Befreiungsvertrag.

Freitag, 30. November 2012

Befreiungsvertrag.

Die RZ hat den Vertrag, der den Würgegriff der NAG beendet hat, dann mal komplett geleakt. Mit einem Artikel drumrum.

Richtig so. Kann sich jetzt jeder ein Bild davon machen. Wilhelm Hahne steigt da auch gerade noch tiefer ein.

Der Vertrag wurde am 27.Nov. unterzeichnet, also letzten Dienstag.
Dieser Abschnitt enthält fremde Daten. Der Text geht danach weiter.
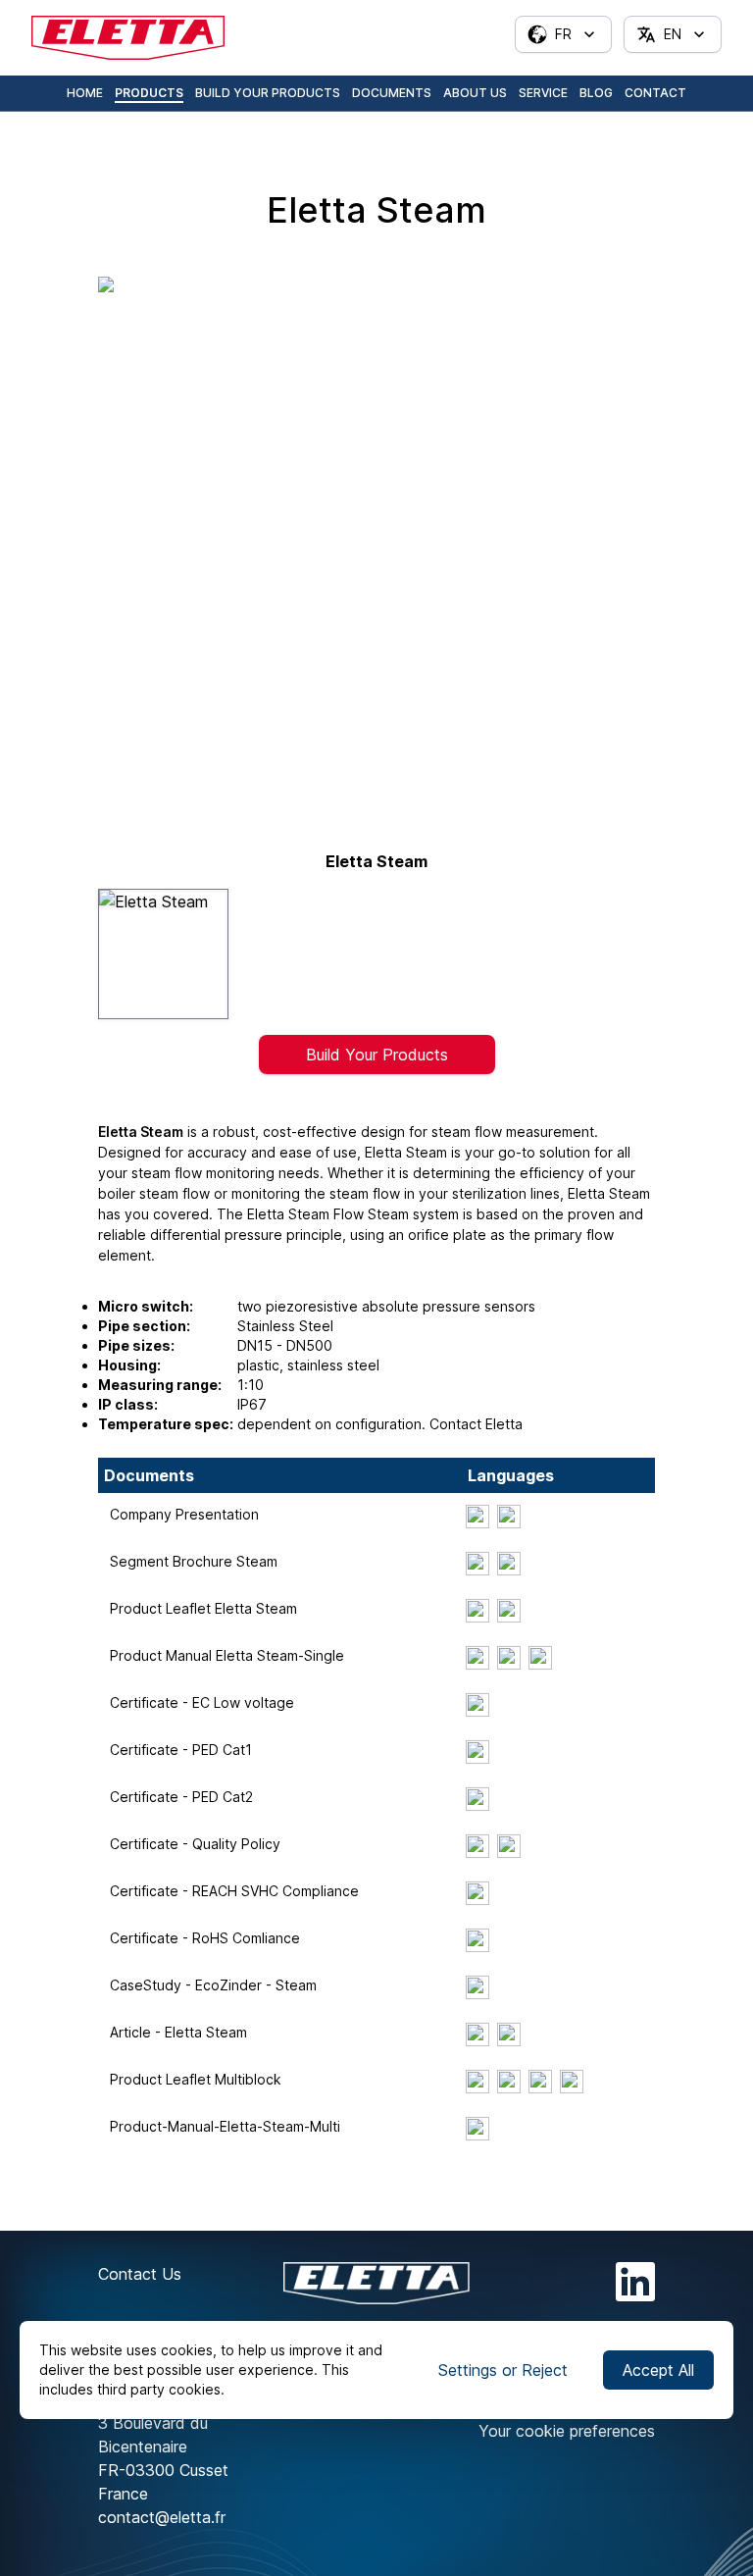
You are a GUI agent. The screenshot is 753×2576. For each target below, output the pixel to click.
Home (85, 92)
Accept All (658, 2370)
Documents (391, 92)
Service (543, 92)
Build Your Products (267, 92)
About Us (475, 92)
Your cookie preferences (566, 2431)
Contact (655, 92)
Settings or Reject (503, 2370)
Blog (596, 92)
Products (149, 92)
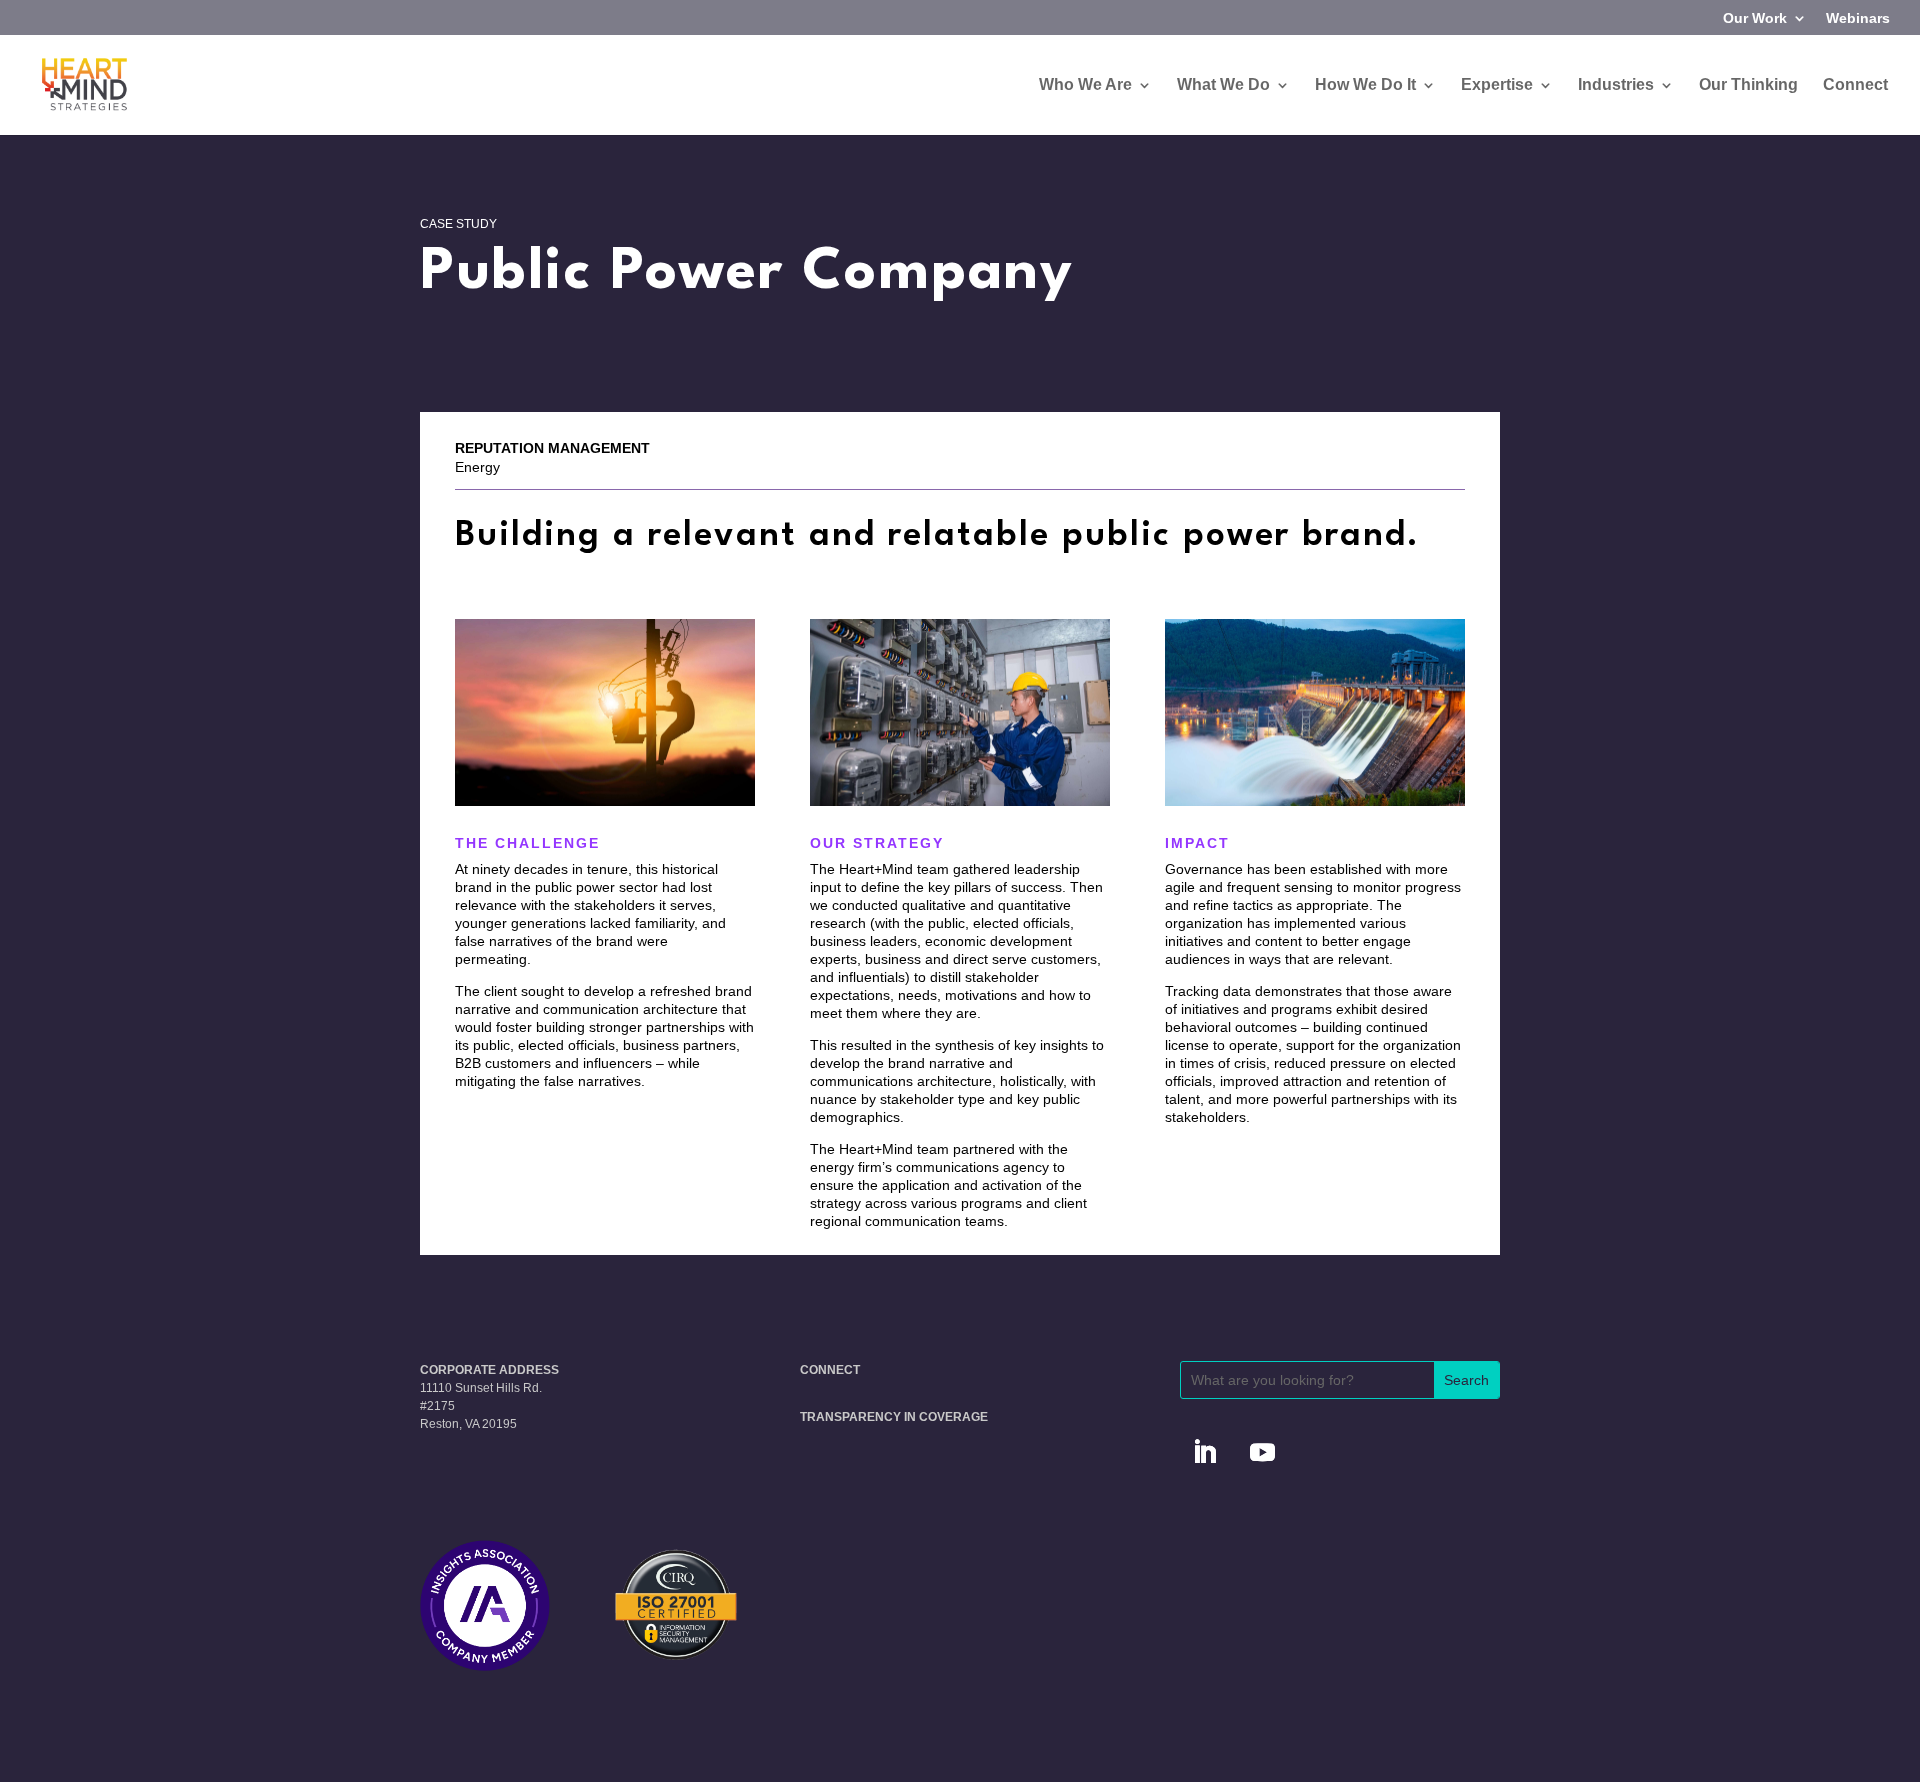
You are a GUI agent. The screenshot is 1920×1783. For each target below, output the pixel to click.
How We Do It (1365, 85)
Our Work (1755, 18)
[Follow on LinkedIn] (1205, 1453)
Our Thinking (1748, 85)
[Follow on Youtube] (1263, 1453)
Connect (1855, 85)
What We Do (1223, 85)
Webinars (1858, 18)
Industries (1616, 85)
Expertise (1497, 85)
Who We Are (1085, 85)
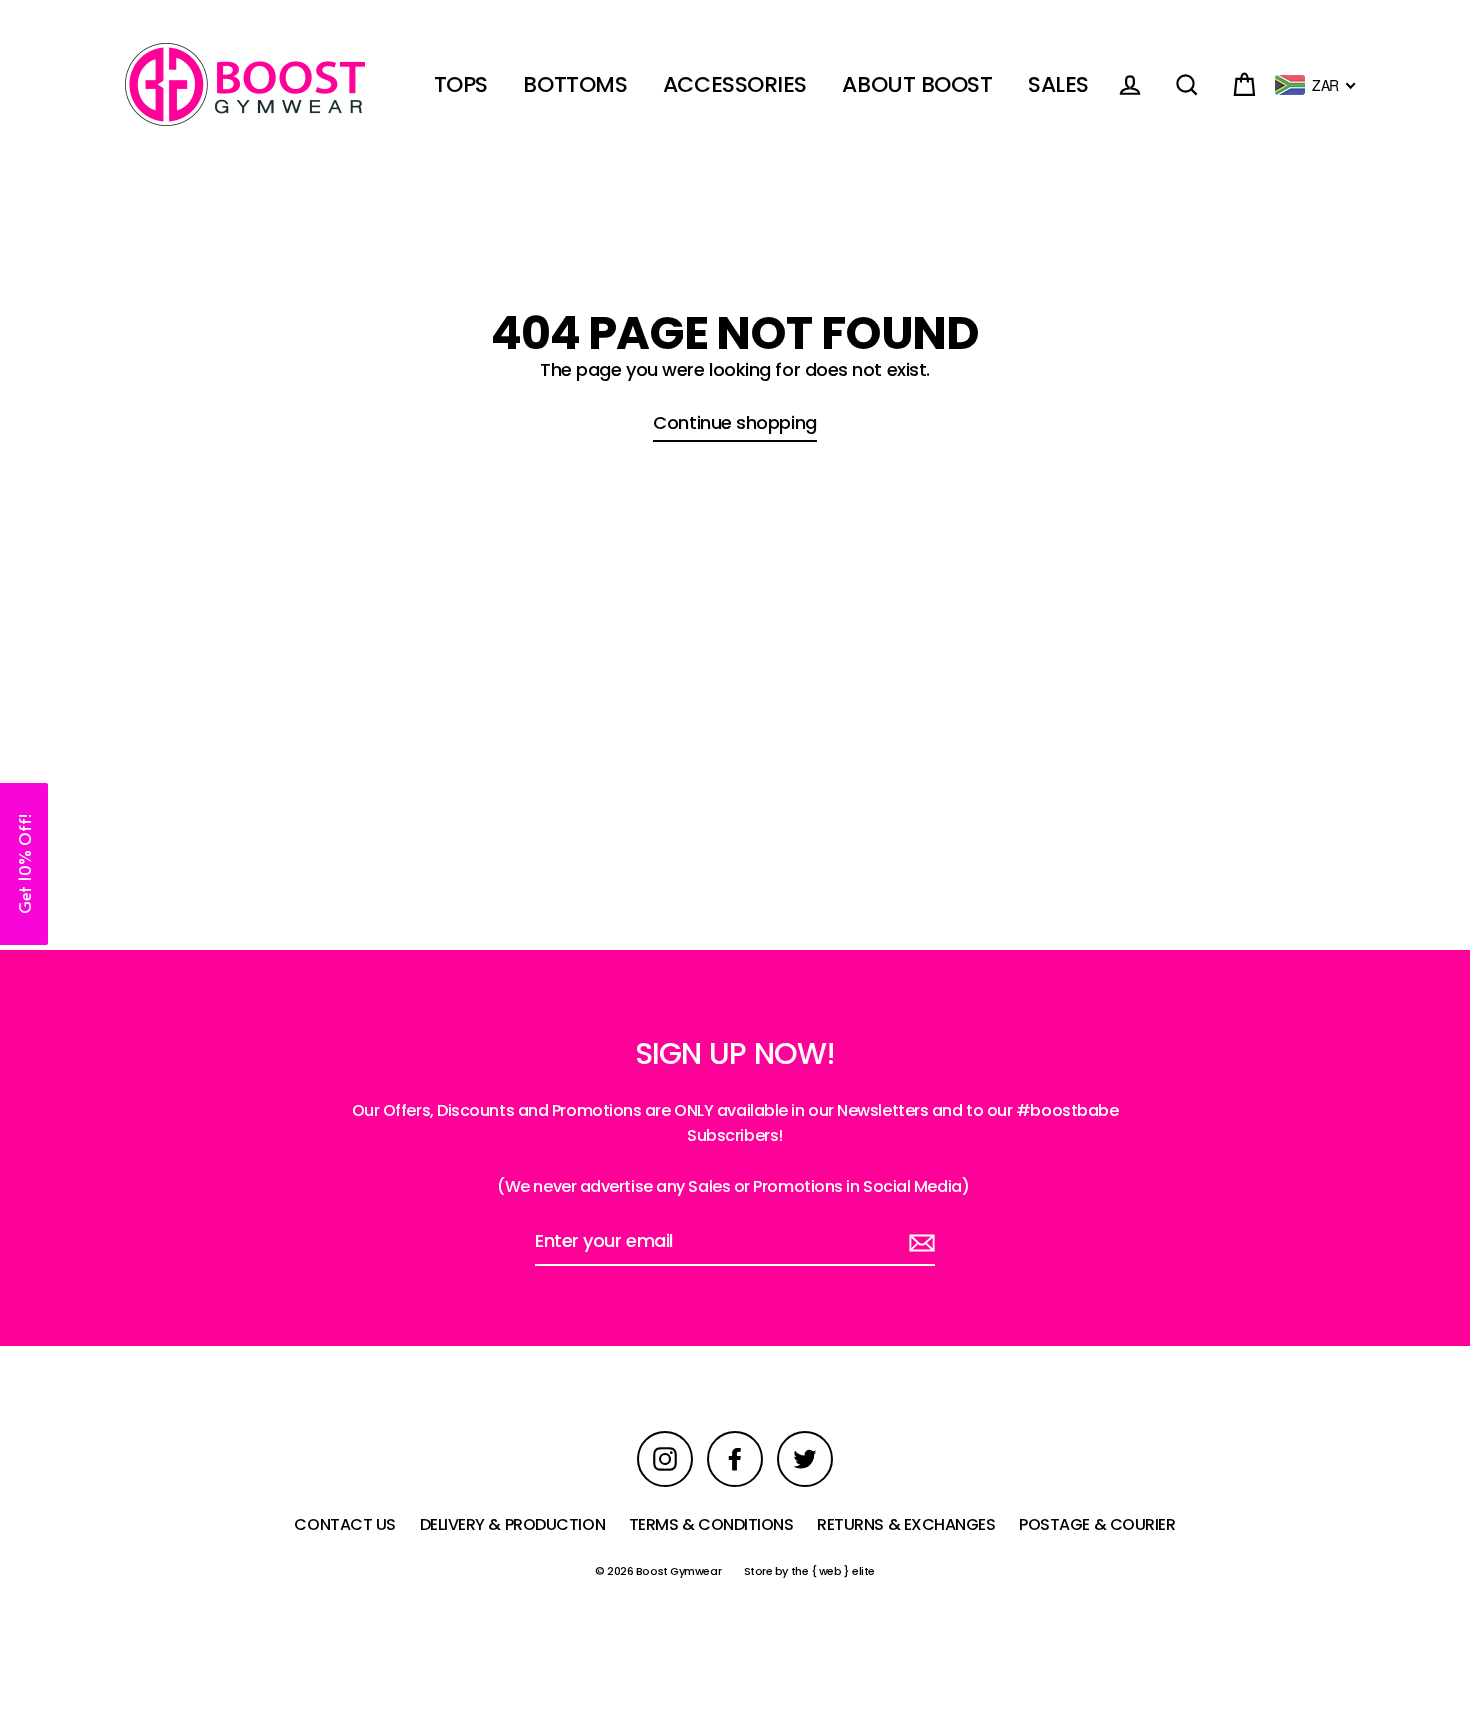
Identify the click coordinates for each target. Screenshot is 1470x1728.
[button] (24, 864)
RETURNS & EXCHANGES (906, 1524)
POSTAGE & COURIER (1097, 1524)
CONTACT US (345, 1524)
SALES (1058, 84)
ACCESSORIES (735, 84)
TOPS (461, 84)
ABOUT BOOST (917, 84)
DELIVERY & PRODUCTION (513, 1524)
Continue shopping (734, 422)
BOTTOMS (575, 84)
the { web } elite (833, 1571)
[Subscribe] (919, 1242)
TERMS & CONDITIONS (711, 1524)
Zeitgleich hält die NAG heute übrigens ihr Pressegespräch ab. Man braucht nur die Einladung dazu zu lesen um wissen, daß man das nicht braucht:

"Sehr geehrte Damen und Herren, der Betrieb des Nürburgrings war wirtschaftlich noch nie so erfolgreich wie in den Jahren 2010 bis 2012. Der private Betreiber, die Nürburgring Automotive GmbH (NAG), wird auch 2013 am Nürburgring wichtige Aufgaben übernehmen. Über Projekte, Zukunftsaufgaben und Strategien der Nürburgring Automotive GmbH (NAG) informieren Sie die Gesellschafter, Jörg Lindner und Kai Richter."

Die einzige Strategie, die ich erkennen kann, ist das verzweifelte Strampeln, irgendwie ohne Gesichtsverlust aus der Nummer rauszukommen. Um je mehr sie strampeln, umso peinlicher wird es.

Die Jahre 2010 bis 2012 gehen sicher in die Geschichte des Nürburgrings ein, aber nicht als die erfolgreichsten, sondern als die schwärzesten. Daß das skrupellose Wirken der NAG erst solche Protestbewegungen wie STR auf den Plan gerufen hat (gegründet 8 Monate nach Nürburgring-Übernahme durch die NAG), sagt eigentlich schon alles.

Lass sie doch strampeln in ihrem tollen Superiorschuppen, am Nürburgring brauchen sie jetzt eine Eintrittkarte wie jeder andere auch.

“Im Anschluss an das Pressegespräch stehen Herr Lindner und Herr Richter den elektronischen Medien für Einzelinterviews zur Verfügung.”

Nein Danke.

(Was sind denn bitteschön elektronische Medien? Stehen die unter Strom?)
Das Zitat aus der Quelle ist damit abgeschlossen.